Ministerpräsident Seehofer bei Firma Wurzer in Eitting

Der Besuch des bayerischen Ministerpräsidenten Horst Seehofer beim Kompostier- und Recyclingwerk Wurzer Umwelt GmbH Mitte Mai ermöglichte Mittelständlern und interessierten Bürgern den Dialog mit der Politik.

Stoff für Diskussionen bot auch das Thema Mittelstand. Viel Lob gab es für Hausherr und Gastgeber Franz Wurzer. Er gehöre laut CSU-Kreisrätin Ulrike Scharf zu den Unternehmerpersönlichkeiten, „die das Gesicht Bayerns prägen und für ein positives gesellschaftliches Klima sorgen“.
Ministerpräsident Seehofer lobte den Landkreis Erding mit dessen „beeindruckender Mentalität“. Nörgeln habe hier „keine Chance“, in Bayern werde „immer angepackt“. Die Firma Wurzer sei „dafür ein Synonym“.

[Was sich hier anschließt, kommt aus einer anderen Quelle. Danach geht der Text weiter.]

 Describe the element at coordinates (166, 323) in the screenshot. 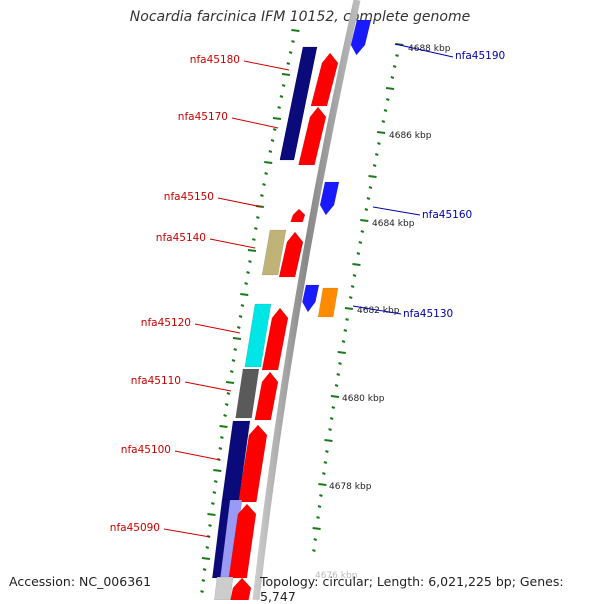

I see `gene-label-nfa45120: nfa45120` at that location.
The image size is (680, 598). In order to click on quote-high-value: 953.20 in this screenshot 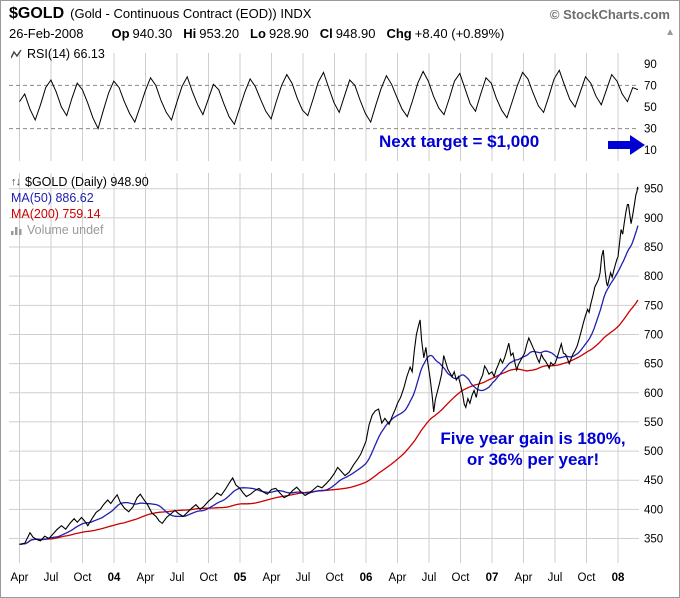, I will do `click(220, 34)`.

Franz Wurzer erinnerte den Ministerpräsidenten daran, dass mittelständische Unternehmen „in besonderem Maße auf das Verständnis und die Kooperation mit den örtlich zuständigen Behörden und Kommunen angewiesen“ seien.
Mit einem eindrucksvollen Film über die Möglichkeiten seiner Firma zeigte Franz Wurzer abschließend, wie die Wurzer Umwelt und deren Tochter WeSoTech dem entsprechen, was die Bayerische Staatsregierung in ihrer Initiative für den Mittelstand definiert: Mittelständler sind auf vielen Geschäftsfeldern präsent, besonders innovationsstark, stellen sich schnell auf neue Entwicklungen ein und nutzen so Zukunftschancen.
Mit einem Eintrag ins Goldene Buch der Gemeinde Eitting und das Besucherbuch der Unternehmensgruppe Wurzer endete der Besuch.